Ontario drivers owe $1B in traffic tickets

Red-light runners and other traffic offenders owe more than $1-billion in unpaid fines.

That’s because it is far easier to skip out on a speeding fine in Ontario than it is a municipal parking ticket or overdue Hwy. 407 bill, police officials say.

Alok Mukherjee, president of the Ontario Association of Police Service Boards (OAPSB), met with the province’s justice ministers Monday to ask for more effective enforcement tools to collect provincial traffic fines.

“Unless the consequences create a deterrent, there’s no incentive for people to pay,” he said.

As of June 30, 2009, the outstanding uncollected provincial fines across Ontario added up to just over $1 billion.
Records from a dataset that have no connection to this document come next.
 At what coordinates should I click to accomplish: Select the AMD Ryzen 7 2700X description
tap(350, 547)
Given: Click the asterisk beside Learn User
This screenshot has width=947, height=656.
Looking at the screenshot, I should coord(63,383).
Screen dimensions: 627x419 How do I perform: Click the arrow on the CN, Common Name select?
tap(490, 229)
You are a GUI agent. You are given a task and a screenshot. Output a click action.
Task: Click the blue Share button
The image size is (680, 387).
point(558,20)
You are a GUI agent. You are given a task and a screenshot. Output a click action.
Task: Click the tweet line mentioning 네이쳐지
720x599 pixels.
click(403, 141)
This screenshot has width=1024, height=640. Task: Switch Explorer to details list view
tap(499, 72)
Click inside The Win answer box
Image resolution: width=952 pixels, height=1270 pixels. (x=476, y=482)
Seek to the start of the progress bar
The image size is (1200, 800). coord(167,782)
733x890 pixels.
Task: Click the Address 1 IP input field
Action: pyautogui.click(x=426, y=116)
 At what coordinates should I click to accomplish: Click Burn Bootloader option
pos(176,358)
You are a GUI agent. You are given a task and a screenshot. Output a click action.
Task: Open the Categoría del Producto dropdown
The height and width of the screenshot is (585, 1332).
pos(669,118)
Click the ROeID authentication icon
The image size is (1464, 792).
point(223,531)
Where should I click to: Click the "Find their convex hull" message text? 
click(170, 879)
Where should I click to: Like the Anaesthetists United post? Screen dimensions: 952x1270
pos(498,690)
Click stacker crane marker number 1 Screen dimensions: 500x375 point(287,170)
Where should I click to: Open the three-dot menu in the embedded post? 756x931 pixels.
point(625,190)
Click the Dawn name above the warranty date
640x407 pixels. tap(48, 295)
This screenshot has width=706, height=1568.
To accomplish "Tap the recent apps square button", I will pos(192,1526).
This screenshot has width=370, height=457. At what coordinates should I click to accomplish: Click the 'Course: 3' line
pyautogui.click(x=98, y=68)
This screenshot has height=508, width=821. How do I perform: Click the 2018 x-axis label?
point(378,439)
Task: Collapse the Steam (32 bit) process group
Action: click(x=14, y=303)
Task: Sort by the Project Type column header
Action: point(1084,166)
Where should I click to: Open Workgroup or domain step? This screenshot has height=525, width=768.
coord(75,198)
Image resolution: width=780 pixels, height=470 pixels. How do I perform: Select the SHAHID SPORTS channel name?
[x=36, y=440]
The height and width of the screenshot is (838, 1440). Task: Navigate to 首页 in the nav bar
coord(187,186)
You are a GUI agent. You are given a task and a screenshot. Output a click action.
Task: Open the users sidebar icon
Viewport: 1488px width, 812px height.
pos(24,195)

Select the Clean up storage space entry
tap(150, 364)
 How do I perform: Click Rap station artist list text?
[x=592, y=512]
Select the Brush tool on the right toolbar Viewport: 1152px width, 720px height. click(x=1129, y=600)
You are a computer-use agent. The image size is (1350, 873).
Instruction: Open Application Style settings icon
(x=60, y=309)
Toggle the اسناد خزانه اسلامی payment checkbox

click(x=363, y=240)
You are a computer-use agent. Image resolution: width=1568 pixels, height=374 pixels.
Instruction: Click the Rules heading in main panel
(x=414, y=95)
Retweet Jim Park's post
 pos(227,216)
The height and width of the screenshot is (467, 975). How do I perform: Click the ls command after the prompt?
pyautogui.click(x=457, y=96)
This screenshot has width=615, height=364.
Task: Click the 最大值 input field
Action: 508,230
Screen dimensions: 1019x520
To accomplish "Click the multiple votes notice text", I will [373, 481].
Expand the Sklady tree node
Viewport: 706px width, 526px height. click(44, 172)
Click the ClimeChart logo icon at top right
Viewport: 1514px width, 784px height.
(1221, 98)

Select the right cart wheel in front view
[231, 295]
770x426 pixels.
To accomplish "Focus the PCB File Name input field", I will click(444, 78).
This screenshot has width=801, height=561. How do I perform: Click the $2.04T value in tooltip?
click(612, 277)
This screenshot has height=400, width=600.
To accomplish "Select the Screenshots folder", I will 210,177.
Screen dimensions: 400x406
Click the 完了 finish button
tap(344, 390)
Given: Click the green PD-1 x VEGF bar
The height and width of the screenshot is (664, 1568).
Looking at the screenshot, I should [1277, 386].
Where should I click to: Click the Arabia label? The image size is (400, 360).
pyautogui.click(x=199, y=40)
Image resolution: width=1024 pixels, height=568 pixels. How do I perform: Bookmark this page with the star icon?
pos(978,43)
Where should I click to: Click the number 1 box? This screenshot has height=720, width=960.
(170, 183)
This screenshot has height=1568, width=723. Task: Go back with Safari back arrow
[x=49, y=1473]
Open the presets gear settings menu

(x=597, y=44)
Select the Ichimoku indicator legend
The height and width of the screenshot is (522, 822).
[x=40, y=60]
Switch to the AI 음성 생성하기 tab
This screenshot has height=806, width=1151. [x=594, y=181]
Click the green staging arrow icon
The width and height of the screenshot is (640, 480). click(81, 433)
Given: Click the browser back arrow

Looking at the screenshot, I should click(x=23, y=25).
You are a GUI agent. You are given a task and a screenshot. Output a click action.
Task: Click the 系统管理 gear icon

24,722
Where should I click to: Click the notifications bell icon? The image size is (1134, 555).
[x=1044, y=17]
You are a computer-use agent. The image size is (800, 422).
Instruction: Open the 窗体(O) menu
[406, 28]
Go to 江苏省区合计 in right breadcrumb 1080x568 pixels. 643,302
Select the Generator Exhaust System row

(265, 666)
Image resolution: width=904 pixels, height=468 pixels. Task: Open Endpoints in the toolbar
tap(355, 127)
The fines were meted out for a variety of offences such as speeding, running a red light and failing to yield to traffic.

Mukherjee said the careless drivers came from within Ontario, the United States and neighbouring provinces.

A driver from another province, for instance, could get speeding tickets all along Hwy. 401 and just keep going.

“How is anyone to collect those?” he said.

Mukherjee, who is also chair of the Toronto Police Services Board, said the OAPSB has been asked by Community Safety Minister Rick Bartolucci to prepare a white paper on the subject.

Henry Jensen, a first vice-president with OAPSB and member of the Ottawa Police Services Board, said the fines began mounting after the implementation of the Charter of Rights because justice officials could no longer issue arrest warrants for unpaid traffic fines.

Jensen said the province needs to act because taxpayers are losing out on significant revenue.

“That means that your tax bill is going to be up as a consequence,” he said.

If a citizen fails to pay a parking ticket, the local municipality can ensure that licence plate renewal is denied.

Ignoring a toll bill for the privately-run Hwy. 407 will land a driver in the same difficulty.

Jensen said a similar provision for provincial offences should be implemented or police should regain the right to issue arrest warrants.

Ontario should also enter into agreements with neighbouring provinces and states to enforce each other’s fines, he said.

Police officers in some U.S. jurisdictions can collect speeding fines right on the spot ‹ and that may work here as well, Jensen said.

Attorney General Chris Bentley said he’s always concerned when people can avoid paying their fines ‹ both from a taxpayer and law enforcement perspective.

“It’s a heck of a lot of money,” Bentley said.

The Ontario government’s recent “good government” bill did address fine enforcement.

According to the Attorney General’s ministry, municipalities may now add defaulted provincial offence fines to municipal property tax rolls.

Transportation Minister Kathleen Wynne said she’ll be working with her fellow cabinet ministers to determine if there is more the government can to do to whittle away the unpaid fine backlog.

“It’s unacceptable, obviously,” Wynne said.